### Data

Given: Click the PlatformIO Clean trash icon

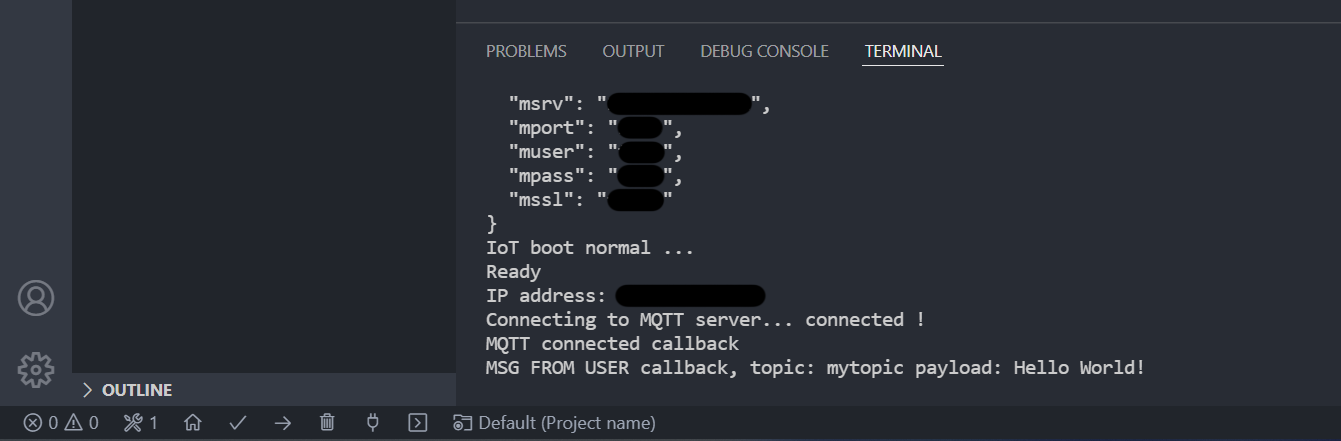Looking at the screenshot, I should pos(327,423).
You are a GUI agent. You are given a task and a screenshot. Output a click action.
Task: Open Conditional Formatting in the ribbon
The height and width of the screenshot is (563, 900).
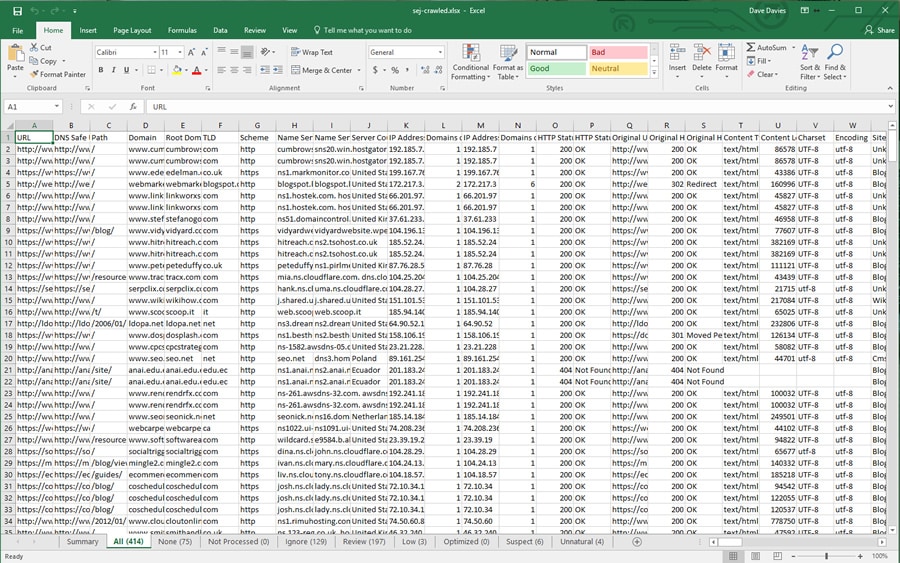[470, 62]
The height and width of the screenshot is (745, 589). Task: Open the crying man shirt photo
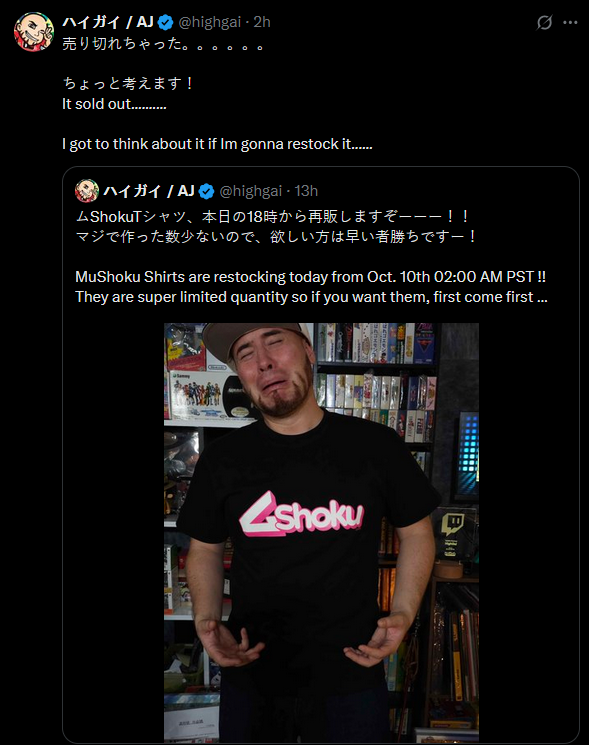(322, 532)
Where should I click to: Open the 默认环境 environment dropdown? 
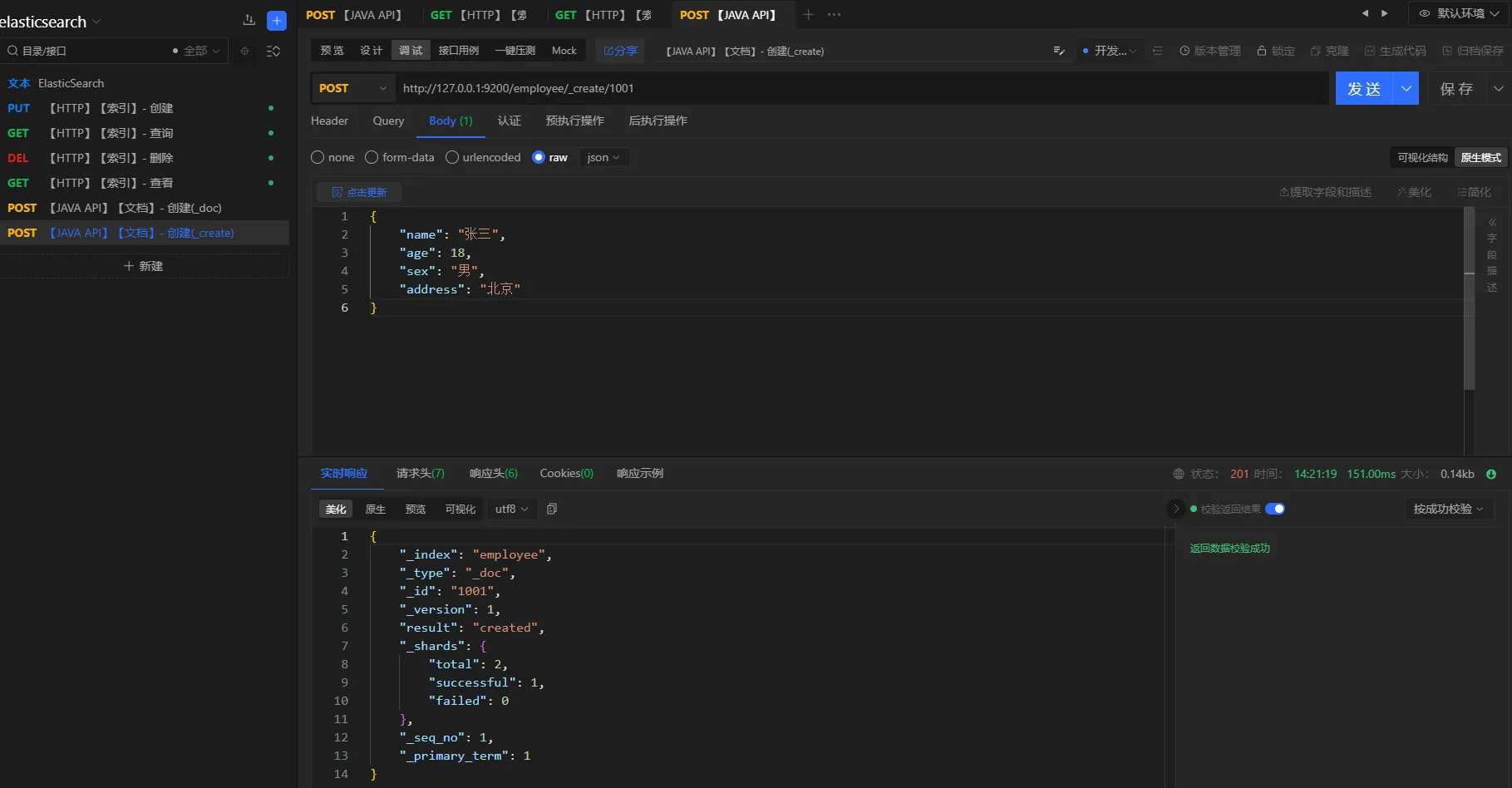pos(1459,13)
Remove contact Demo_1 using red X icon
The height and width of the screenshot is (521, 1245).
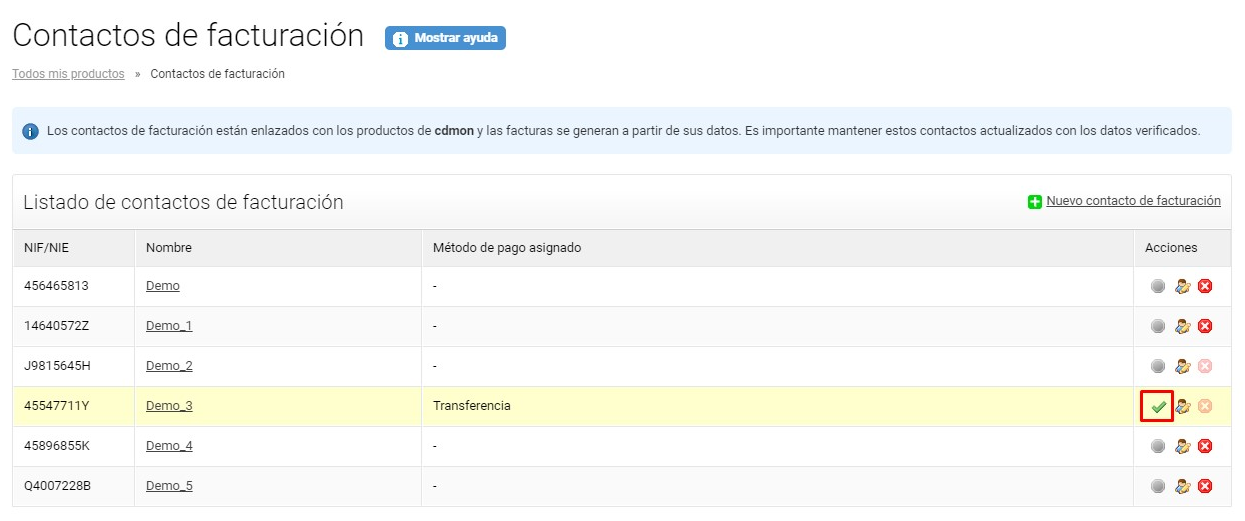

######

* Exercise details
Repeat all the data as it stands, dropping any images it holds.

* Solution to this exercise
Given: Click the PlatformIO Clean trash icon

Looking at the screenshot, I should pos(327,423).
You are a GUI agent. You are given a task and a screenshot. Output a click action.
Task: Open Conditional Formatting in the ribbon
The height and width of the screenshot is (563, 900).
[470, 62]
The height and width of the screenshot is (745, 589). Task: Open the crying man shirt photo
(322, 532)
Where should I click to: Open the 默认环境 environment dropdown? 
pos(1459,13)
Remove contact Demo_1 using red X icon
The height and width of the screenshot is (521, 1245).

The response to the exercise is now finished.